一瞥のみで主従関係を理解させ巨人を制止させた女は頭を抱え嗚咽を漏らすレオナ髪を掴むと、その涙に濡れた瞳を見つめながら言った。
「私はあの方に新たな左手を頂いた……この手には魔物を使役できる操作魔術が宿された魔石が埋め込まれてるの……。バケモノから命を救われた恩はバケモノを操る事によって返す……そう誓ったから……」
「……ひっく……うぅぅ……アレッサ……やめて……」
「でも安心して、あのバケモノにお前は殺させない……お前を殺すのはこの私……かつてお前を愛して、今は同じぐらい憎んでる私がこの手で殺す……」
背後の大木へ突き立てたダガーナイフを引き抜くと、冷たい目線を送りながら女は刃先でレオナの士官服の生地越しにその胸元を撫でた。
そして、脳を焦がすような殺意を抱き悍ましい処刑方法を彼女へと口にする。
「……生きたまま心臓を抉り出してあげる。嬉しいでしょ?大好きな私にカラダを触られて……」
「ひ、ひぃっ!……い、や……いやあぁぁぁぁっ!……」
「さっきは殺されてもいいとか勇ましい事を言って、私に殺されるのは嫌なのね?……だったら何が何でも私が殺さないと……」
もはや説得するような余裕も気力もレオナには無かった。

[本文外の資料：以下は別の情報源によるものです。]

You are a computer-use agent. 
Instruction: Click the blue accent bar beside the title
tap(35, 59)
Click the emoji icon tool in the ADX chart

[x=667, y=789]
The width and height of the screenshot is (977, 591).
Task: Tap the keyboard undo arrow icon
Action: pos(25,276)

ただ、子供のように震えて泣きじゃくる事しか出来なかった。
愛を憎悪へと変質させた女は笑みを浮かべると、鈍く光る短剣の先端部分を心臓の鼓動が聞こえる左胸へと押し当て大きく息を吐き出した。
死を目の前にしてレオナの脳裏に浮かんだのは、空いた心の隙間を埋めるようにして現れた目の前の相手と同じ髪の色をした少女の笑顔だった。
「エリ、シア……エリシアァァッ!……たすけて……たすけてぇぇっ……!」
やがて、その刃が音を立てて鼓動を繰り返す心臓に突き立てられようとしたその瞬間……。
二人からやや離れた位置に停まる馬車の荷台から眩い光が溢れた。
ナイフを握り締めたまま眉を潜める女の視界の先で、荷台に張られた帆を剣で突き破りながら……レオナ・ハミングバードの救世主であり、精神的な依存先は馬車から飛び降りると声を張り上げた。